• [Material provided]:
▽

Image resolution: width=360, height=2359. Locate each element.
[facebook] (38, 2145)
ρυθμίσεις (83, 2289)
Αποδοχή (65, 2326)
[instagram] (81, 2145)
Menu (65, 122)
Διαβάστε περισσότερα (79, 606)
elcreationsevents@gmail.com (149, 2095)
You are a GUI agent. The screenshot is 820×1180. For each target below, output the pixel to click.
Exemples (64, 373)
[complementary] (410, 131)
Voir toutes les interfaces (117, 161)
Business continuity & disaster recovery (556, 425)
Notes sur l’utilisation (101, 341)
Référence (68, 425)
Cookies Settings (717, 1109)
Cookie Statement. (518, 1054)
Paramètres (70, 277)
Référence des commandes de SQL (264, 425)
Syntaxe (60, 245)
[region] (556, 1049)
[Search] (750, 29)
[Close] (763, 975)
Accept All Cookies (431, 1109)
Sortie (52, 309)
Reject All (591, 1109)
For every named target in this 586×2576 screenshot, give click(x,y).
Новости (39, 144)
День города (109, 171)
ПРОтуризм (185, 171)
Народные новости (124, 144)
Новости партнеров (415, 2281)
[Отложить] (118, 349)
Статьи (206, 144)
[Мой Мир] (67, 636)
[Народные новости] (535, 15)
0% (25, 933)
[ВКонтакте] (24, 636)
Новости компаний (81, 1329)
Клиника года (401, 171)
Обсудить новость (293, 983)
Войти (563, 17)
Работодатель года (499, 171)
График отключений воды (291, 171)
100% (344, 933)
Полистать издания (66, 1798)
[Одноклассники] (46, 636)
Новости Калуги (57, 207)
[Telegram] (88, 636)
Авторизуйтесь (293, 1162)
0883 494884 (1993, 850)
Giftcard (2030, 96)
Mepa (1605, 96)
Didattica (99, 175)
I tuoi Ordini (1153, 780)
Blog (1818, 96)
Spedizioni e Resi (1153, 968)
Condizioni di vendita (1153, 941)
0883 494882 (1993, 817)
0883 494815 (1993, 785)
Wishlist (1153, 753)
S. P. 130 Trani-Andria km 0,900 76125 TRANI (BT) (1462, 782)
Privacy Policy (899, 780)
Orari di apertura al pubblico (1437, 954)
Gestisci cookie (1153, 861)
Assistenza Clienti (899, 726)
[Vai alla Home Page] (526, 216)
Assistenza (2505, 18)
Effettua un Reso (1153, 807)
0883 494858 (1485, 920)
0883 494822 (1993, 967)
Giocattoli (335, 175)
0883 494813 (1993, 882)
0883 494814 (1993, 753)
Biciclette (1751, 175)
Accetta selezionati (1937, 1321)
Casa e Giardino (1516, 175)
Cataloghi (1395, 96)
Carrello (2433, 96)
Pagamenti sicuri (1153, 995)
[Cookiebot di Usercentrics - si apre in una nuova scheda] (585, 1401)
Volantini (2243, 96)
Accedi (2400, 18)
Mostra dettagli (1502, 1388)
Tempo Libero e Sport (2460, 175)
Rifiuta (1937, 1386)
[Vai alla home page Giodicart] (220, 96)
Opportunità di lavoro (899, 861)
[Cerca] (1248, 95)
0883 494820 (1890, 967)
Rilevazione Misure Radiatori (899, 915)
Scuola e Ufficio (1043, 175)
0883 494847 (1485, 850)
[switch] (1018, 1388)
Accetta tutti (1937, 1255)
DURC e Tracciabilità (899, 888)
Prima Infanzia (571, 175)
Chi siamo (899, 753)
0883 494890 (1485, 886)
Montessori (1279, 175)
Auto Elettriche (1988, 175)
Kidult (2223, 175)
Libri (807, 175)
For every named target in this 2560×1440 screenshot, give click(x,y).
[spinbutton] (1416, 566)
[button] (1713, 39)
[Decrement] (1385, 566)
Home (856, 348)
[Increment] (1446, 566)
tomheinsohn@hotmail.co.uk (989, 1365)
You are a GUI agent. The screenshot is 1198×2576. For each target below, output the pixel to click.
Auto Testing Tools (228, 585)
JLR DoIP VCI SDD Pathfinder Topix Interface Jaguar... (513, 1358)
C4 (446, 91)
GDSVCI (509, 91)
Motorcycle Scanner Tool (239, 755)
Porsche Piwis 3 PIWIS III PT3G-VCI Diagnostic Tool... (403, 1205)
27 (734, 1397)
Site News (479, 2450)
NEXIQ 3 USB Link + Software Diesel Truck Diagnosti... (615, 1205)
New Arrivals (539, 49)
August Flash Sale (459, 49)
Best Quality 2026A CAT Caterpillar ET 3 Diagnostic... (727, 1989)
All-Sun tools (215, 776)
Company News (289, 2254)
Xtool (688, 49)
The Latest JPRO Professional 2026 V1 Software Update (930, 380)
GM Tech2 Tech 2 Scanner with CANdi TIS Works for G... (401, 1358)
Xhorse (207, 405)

△

Since only a number is wanted, report how many lines of the listing include the word "screenshot".

• [Response]:
4